Hanya sekitar 60 undangan yang menghadiri pesta. Namun biaya pernikahan tersebut ditengarai mencapai angka 400 ribu euro atau setara Rp6,2 Miliar.
Sebelum bertemu Fascina, Berlusconi sudah dua kali menikah. Istri pertama Silvio Berlusconi diketahui bernama Carla Elvira Lucia Dall'Oglio. Mereka menikah di gereja Giminiano Avenue, 6 Maret 1965 usai melakukan pertunangan singkat.
Pernikahan Pertama Silvio Berlusconi
Dall'Oglio sendiri lahir di La Spezia (Liguria), pada 12 September 1940. Dia kemudian pindah ke Milan bersama keluarganya.
Menurut sejumlah sumber, Berlusconi pertama kali bertemu Dall'Oglio di lapangan dekat Milan Central Station dan jatuh cinta pada pandangan pertama.
Dari pernikahan ini, Berlusconi memiliki dua orang anak, yakni Maria Elvira, atau yang akrab dipanggil Marina (lahir 1966) dan Pier Silvio (lahir 1969).
Sayang, hubungan Berlusconi dan Dall'Oglio tidak bertahan.
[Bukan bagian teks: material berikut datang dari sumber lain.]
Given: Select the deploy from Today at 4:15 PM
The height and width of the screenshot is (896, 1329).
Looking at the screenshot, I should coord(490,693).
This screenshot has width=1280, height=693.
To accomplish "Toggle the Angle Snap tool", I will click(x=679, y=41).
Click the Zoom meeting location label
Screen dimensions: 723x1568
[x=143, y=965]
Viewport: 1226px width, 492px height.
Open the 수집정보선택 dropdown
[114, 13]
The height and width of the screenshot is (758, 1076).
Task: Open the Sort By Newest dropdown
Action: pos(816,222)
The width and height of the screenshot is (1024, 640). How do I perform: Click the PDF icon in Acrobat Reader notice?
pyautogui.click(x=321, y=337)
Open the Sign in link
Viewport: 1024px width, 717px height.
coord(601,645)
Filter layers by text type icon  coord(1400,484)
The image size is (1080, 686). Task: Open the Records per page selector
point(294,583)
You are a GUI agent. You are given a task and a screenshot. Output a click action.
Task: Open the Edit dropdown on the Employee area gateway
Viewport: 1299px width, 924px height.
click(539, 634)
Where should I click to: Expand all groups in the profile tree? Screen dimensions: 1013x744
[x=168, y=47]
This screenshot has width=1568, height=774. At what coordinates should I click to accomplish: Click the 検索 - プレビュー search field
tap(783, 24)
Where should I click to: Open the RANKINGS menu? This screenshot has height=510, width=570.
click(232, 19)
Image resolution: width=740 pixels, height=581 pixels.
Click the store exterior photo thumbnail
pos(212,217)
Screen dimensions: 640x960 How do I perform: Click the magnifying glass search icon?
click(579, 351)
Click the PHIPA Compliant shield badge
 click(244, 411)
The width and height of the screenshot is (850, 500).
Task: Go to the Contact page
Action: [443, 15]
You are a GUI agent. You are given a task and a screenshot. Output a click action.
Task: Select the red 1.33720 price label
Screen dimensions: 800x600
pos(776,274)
Di tengah jalan, Berlusconi kembali menemukan wanita pujaannya, Veronica Lario.
Dia kemudian memutuskan bercerai dengan Dall'Oglio pada tahun 1985 dan menikahi Lario lima tahun kemudian.
Putri Kedua Jadi Penerus Silvio Berlusconi di AC Milan
Lario kelahiran Bologna, 19 Juli 1956. Dia merupakan mantan artis. Keduanya bertemu di sanggar teater Milan's Manzoni milik Berlusconi pada tahun 1980. Kabarnya, Berlusconi kepincut setelah melihat Lario tampil tanpa atasan pada pada "Il Magnifico Cornuto" ("The Magnificent Cuckold").